On the whole I'm going to stay out of this directly - it's important, but not my battle :) I'll jot a few notes which might be useful.

One advantage of using an extensibility point is that the code generator and Roslyn compilation would be held "at arm's length", hosted in the TP. Further you could version that component separately. In principle you could alternatively design add a different extensibility point that achieved a similar thing. I've got a feeling it would look a lot like generative TPs.

Anyway, on the whole I'd recommend having a good think about factoring things this way. That is, via an extension point, rather than direct integration. Maybe F#-for-.NET would then come with a RoslynSourceGenerator TP thing with all the build logic automagically hooked up. Maybe not. But decoupling may be very valuable here.

If you did go down the route of extending the existing TP mechanism, other good things could potentially drop out, e.g.

Some general comments - I personally think F#'s future existence is firmly rooted in being both a Javascript language and .NET language - and we should assess everything we do from this perspective. We must also focus on F#'s own existence as its own set of libraries and ecosystem, rather than always being downstream from .NET change and churn - most of which is now frankly treating .NET as a single-language ecosystem.

To put that in perspective, in the past 90% of our efforts have been to interoperate with .NET assets. While that's been great for properly-designed truly cross-language core libraries, it's often not turned out to be very fruitful for anything that involves complex compilation (e.g. IDE tooling using code generation, likewise database and service generators). We can burn a lot of time and energy to interoperate with these libraries, and doing so can suck us into very deep dependencies on C# both technically and culturally. So I recommend looking for an approach to this that is fundamentally F#-first, where what you want drops out as an instance of a more generic capability.

En3Tho commented 1 year ago

One of the problems I recently hit when trying to make a thin (as it could possibly be) wrapper around Blazor is that it's currently impossible to inline ast/make type partial.
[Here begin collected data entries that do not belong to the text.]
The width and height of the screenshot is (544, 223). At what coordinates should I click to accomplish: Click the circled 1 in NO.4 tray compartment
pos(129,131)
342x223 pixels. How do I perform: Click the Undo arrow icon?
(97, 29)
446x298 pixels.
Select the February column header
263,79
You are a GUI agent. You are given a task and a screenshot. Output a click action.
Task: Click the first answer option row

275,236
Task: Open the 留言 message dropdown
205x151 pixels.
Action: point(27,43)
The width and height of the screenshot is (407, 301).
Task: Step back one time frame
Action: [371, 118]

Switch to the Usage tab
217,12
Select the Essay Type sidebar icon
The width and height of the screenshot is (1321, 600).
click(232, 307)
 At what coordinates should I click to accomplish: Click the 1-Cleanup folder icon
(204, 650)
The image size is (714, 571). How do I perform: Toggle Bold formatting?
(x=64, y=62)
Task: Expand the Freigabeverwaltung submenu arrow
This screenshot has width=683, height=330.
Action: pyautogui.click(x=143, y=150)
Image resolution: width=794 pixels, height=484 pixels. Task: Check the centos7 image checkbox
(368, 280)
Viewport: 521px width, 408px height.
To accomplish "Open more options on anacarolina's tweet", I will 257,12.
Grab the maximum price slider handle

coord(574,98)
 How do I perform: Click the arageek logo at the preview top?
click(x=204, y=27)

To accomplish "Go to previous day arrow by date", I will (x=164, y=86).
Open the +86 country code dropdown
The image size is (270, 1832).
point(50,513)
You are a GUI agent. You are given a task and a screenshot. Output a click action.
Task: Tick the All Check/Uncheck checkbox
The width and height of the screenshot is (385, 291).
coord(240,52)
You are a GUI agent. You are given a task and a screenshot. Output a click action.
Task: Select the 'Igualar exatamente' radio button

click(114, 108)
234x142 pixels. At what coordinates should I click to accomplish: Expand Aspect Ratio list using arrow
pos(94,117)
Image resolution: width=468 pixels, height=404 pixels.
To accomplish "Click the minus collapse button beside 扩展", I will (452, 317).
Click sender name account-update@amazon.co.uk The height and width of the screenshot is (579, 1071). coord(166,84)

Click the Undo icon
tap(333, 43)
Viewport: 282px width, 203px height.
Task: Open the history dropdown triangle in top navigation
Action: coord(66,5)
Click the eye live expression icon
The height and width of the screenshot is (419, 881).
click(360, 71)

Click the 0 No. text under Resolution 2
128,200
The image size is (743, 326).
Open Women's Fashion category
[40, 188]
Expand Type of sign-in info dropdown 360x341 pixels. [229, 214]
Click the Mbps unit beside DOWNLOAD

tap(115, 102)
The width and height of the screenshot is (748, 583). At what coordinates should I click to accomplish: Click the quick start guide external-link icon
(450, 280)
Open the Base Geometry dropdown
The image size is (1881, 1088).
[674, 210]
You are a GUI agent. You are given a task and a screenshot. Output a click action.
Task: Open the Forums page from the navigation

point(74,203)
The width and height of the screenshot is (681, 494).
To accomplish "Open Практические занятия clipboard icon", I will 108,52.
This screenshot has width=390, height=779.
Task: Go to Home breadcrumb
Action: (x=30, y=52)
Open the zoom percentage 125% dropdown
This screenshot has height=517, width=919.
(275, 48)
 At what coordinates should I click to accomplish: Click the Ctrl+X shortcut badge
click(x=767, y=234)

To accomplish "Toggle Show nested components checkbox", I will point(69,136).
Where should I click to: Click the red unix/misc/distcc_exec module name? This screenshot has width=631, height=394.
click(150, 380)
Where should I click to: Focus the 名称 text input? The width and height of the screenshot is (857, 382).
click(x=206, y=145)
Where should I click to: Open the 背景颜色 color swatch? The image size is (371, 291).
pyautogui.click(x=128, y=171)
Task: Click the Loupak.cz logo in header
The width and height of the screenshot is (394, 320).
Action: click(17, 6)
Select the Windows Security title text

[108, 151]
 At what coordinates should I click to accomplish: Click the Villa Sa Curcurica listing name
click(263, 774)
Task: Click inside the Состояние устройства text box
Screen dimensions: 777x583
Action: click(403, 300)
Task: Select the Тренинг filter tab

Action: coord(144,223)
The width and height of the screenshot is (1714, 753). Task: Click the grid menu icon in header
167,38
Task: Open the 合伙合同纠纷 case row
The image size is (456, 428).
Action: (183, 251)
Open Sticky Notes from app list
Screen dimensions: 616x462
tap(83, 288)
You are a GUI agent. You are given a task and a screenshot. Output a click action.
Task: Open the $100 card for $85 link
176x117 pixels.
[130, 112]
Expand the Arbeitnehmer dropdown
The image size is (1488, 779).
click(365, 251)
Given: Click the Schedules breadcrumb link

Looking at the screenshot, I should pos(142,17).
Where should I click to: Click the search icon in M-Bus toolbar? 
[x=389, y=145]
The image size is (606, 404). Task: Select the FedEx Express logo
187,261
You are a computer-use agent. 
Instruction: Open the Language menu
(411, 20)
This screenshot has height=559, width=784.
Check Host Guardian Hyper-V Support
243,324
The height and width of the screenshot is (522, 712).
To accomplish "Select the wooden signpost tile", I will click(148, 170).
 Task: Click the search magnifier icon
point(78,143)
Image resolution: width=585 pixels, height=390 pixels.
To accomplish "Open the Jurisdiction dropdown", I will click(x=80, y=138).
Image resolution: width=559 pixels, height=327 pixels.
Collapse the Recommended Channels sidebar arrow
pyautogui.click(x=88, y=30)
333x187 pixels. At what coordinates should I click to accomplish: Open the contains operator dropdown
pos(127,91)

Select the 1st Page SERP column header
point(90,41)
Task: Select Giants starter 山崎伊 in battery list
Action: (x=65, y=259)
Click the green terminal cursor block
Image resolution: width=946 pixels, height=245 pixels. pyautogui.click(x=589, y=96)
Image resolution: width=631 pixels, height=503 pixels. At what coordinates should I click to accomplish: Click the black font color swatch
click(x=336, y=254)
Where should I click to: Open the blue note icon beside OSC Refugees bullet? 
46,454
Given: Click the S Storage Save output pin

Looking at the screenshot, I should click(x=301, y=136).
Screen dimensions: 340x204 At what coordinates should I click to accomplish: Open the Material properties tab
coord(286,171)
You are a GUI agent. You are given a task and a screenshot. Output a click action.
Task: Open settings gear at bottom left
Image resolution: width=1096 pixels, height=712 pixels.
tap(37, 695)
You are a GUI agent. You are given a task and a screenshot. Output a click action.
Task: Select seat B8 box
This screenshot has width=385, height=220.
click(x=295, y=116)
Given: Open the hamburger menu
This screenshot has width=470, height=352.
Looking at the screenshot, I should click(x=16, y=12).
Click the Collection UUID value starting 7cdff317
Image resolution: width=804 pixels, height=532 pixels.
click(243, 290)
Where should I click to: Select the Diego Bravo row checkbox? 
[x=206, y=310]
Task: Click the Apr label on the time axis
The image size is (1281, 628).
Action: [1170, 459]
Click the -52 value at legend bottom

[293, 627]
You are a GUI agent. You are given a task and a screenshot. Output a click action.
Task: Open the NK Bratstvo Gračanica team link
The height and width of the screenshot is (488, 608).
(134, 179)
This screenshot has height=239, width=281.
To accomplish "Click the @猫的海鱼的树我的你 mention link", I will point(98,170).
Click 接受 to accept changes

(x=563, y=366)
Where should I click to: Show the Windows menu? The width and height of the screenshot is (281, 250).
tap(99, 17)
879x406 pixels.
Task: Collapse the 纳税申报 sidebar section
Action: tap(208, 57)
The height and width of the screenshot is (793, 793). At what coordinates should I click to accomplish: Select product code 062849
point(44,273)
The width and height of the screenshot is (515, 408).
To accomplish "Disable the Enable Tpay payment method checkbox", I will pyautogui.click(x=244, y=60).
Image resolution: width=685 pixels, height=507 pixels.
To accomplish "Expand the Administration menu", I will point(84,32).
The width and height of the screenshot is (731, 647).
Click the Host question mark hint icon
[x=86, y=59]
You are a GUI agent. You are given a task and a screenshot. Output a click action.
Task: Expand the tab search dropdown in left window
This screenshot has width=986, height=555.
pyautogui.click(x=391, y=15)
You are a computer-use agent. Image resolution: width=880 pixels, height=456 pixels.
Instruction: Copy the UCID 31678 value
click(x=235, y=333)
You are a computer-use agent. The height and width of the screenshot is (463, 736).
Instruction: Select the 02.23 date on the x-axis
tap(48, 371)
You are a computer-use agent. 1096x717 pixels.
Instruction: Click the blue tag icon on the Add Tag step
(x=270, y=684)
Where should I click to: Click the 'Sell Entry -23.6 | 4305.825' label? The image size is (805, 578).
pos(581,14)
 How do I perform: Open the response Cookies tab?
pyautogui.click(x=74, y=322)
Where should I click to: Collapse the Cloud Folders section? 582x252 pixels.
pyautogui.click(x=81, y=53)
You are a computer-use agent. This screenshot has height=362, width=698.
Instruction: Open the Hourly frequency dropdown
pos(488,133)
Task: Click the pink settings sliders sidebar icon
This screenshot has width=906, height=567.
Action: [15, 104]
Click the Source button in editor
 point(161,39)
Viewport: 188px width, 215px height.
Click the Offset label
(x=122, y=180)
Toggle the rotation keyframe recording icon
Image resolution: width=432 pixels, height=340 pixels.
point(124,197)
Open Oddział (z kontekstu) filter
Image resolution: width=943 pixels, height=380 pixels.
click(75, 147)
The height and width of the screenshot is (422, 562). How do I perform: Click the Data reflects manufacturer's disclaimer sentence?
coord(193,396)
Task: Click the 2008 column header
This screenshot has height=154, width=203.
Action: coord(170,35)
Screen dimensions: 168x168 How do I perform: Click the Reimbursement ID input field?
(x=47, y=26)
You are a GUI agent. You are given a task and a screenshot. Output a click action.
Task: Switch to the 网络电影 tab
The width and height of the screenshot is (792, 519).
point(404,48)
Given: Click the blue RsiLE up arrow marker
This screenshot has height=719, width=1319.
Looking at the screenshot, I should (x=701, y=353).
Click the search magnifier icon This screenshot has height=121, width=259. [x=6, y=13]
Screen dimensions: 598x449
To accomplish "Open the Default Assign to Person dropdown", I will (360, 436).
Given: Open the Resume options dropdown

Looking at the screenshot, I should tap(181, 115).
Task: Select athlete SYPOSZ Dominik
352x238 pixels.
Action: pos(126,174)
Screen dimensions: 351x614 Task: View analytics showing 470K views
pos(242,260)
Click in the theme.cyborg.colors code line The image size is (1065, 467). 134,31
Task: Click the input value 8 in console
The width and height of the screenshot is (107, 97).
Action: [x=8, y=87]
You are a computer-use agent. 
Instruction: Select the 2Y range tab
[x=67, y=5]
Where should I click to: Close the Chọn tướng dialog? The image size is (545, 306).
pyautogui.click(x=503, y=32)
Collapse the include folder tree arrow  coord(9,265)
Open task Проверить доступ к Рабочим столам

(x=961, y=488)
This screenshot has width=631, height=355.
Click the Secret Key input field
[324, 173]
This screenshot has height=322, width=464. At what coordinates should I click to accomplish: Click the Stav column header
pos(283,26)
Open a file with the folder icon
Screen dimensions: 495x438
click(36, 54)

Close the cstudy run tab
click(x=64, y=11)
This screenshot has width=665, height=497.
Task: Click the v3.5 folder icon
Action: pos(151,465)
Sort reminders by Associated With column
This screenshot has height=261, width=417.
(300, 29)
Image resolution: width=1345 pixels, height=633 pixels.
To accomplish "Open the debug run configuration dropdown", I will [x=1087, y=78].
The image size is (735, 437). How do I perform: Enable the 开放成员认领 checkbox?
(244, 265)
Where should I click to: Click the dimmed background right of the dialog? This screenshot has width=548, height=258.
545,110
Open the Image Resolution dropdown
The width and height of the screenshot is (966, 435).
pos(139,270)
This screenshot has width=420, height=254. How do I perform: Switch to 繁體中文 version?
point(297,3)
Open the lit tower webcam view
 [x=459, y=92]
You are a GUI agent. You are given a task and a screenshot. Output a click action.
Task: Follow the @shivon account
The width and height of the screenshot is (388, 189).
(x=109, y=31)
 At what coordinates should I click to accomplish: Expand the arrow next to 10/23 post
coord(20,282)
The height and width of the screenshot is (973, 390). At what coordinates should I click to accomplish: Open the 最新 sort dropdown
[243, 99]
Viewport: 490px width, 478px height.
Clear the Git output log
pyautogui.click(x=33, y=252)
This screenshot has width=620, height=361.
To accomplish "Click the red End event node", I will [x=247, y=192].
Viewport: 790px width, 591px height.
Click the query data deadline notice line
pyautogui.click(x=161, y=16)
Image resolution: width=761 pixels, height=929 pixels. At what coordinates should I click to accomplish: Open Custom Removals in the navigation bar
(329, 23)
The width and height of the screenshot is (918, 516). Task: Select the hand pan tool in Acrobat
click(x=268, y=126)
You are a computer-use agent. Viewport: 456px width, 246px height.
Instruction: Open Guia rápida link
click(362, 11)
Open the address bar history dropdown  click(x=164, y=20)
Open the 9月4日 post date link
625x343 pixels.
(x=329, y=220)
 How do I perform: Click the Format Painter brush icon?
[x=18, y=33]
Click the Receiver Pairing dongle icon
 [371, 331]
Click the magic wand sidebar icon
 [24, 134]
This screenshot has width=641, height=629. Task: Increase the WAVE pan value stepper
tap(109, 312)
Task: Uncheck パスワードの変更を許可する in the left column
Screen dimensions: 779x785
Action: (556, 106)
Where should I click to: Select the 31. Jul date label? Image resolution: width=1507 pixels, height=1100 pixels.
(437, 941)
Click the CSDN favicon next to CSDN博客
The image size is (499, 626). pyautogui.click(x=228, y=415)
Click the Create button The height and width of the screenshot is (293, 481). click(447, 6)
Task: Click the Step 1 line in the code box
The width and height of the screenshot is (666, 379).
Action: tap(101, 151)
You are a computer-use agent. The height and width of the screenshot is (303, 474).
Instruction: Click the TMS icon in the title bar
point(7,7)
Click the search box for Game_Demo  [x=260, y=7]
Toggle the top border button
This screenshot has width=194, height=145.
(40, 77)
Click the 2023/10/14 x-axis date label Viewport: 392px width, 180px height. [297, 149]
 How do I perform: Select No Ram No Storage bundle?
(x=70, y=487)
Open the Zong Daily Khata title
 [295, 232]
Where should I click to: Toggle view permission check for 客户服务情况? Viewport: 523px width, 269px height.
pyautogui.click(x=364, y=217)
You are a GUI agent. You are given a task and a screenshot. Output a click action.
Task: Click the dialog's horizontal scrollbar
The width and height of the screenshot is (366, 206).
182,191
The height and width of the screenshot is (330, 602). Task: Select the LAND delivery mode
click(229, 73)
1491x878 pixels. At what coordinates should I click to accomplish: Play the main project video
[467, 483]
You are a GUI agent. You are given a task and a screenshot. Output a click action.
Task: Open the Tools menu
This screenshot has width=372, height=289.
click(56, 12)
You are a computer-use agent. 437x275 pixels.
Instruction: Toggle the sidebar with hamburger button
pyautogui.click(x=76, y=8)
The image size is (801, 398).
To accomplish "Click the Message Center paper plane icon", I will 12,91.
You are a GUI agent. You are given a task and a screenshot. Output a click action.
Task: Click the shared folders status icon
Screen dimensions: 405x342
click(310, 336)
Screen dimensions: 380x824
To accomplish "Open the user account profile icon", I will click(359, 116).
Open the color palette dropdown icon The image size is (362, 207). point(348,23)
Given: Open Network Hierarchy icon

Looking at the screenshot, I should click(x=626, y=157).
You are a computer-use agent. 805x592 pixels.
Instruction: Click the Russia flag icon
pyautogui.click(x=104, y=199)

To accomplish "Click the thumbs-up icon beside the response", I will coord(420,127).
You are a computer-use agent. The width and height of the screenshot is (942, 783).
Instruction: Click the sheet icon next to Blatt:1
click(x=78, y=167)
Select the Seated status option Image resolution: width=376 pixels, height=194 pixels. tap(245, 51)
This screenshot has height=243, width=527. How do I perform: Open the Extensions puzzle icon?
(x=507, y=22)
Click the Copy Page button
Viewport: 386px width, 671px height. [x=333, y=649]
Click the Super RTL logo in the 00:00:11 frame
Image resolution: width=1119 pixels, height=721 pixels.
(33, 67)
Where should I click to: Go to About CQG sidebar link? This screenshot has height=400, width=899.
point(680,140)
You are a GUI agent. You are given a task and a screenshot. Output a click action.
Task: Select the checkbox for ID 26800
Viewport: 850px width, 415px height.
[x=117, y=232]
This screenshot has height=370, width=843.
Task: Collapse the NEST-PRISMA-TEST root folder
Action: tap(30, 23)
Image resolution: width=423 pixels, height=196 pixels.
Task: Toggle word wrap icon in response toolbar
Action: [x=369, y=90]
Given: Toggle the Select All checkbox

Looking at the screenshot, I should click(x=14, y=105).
There is a Myriad and it's a good tool I guess but it suffers from this limitation too. I can actually imagine partial modules. It should be a thing with least amount of limitations and obstacles. Not sure about partial types tho. @dsyme can you please share if you ever given a though about partial modules/types?

To illustrate the situation: Consider we have a component like this:

type HelloWorldFSharp() =
    inherit ComponentBase()

    [<Parameter; EditorRequired>]
    member val Name = "" with get, set

    [<Parameter>]
    member val Name2 = "F#" with get, set

    override this.BuildRenderTree(builder) =
         builder.Render(blazor {
             h1 {
                 $"Hello, {this.Name} from {this.Name2}!"
             }
        })

The obstacle is that Name and Name2 are set via RenderTreeBuilder meaning not just directly Name = ... and Name2 = ... So I've decided that codegen is the best thing I can do here:

[<AutoOpen>]
module HelloWorldFSharp__Import =
    open FSharpComponents
    open System

    type [<Struct; IsReadOnly>] HelloWorldFSharp__Import(builder: BlazorBuilderCore) =

        member this.Name2 with set(value: String) =
            builder.AddAttribute("Name2", value)

        interface IComponentImport with
            member _.Builder = builder

    type HelloWorldFSharp with
        static member inline Render(builder: BlazorBuilderCore, name: String) =
            builder.OpenComponent<HelloWorldFSharp>()
            builder.AddAttribute("Name", name)
            HelloWorldFSharp__Import(builder)

And then import:

type Importer() =
    inherit ComponentBase()
    override this.BuildRenderTree(builder) =
        builder.Render(blazor {
            fun b -> HelloWorldFSharp.Render(b, "C#", Name2 = "VB")
        })

The problem is that this generated import and Render extension should live right below HelloWorldFSharp type. Currently it is impossible unless you write this thingy by hand.